Click here to monitor SSC
  • Av rating:
  • Total votes: 20
  • Total comments: 4
Steven Sanderson

SQL Data Generator: A Case Study

07 January 2008

Steve Sanderson, a Red Gate developer, wonders why he no longer fliches at the thought of the laborious task of stocking his test databases with lashings of convincing test data. Its because he's managed to get a preview copy of the Beta SQL Data Generator.

Most developers are far too busy with code to pay much attention to minor details like testing their applications with realistic volumes of data. Having no effective way to obtain realistic test data, it's easier to dodge the task than to tackle it properly.

Historically, the common trick has been to use old copies of live data for testing, but there are three key problems with this approach:

  1. Company policy and privacy legislation can prohibit this inappropriate use of customers' personal data.
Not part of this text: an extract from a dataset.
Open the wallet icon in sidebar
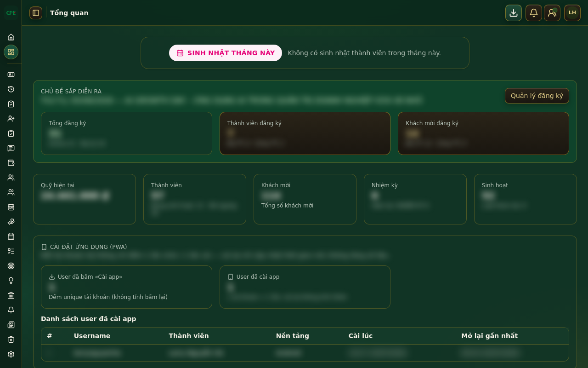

It also exposes a risk of mistakenly issuing real emails to customers or accidentally invoking live credit card transactions.
  2. You're testing for last year's data volume instead of next year's.
  3. No old data exists if you're writing a brand new product or feature.

So using real data isn't a good option, but the obvious alternative of generating data programmatically isn't that much more attractive. The task of writing data generation scripts manually has always been too time-consuming, and is sometimes difficult – you need to account for foreign key dependencies and figure out how to write T-SQL to create randomised dates or person names. And, of course, manual scripts break immediately whenever your data schema changes.
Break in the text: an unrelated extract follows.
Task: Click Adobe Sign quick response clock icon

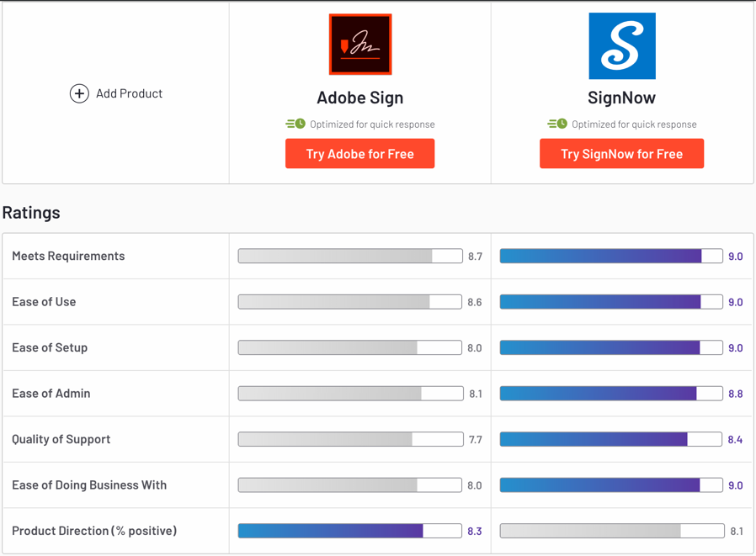Action: coord(295,124)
Nevertheless, you do have to find an effective solution to testing your application with sufficient test data. If an application goes live and is not able to cope with real-world data volumes, then you put the customer's business at risk, as well as the reputation of the software vendor.

In this article, Steven Sanderson, a web developer at Red Gate Software, explains how he has already made good use of Red Gate's new SQL Data Generator tool to generate some realistic test data for a "lead nurturing" facility for a sales intranet.

SQL Data Generator is currently in beta. If you feel that the tool could be useful to you in a similar (or even completely different) scenario to that described here, then we encourage you to download the free trial, test it out, and let us know what works for you and what doesn't!

The Case Study

I was tasked with adding a "lead nurturing" facility to my company's sales intranet. The goal was to provide a configurable system by which potential customers could be sent a series of automated emails to encourage them to buy.

We have a table of Download records, one row for each time a potential customer downloads a trial version of one of our products.

Figure 1

We process the Download table at regular intervals, creating a new Lead record for each new Download that matches certain criteria. A Lead is assigned (via some application logic) to one of a set of predefined LeadGroups. Each LeadGroup has a series of scheduled, automated emails called LeadActions. These emails are triggered to occur at different time intervals after the point when the lead was created.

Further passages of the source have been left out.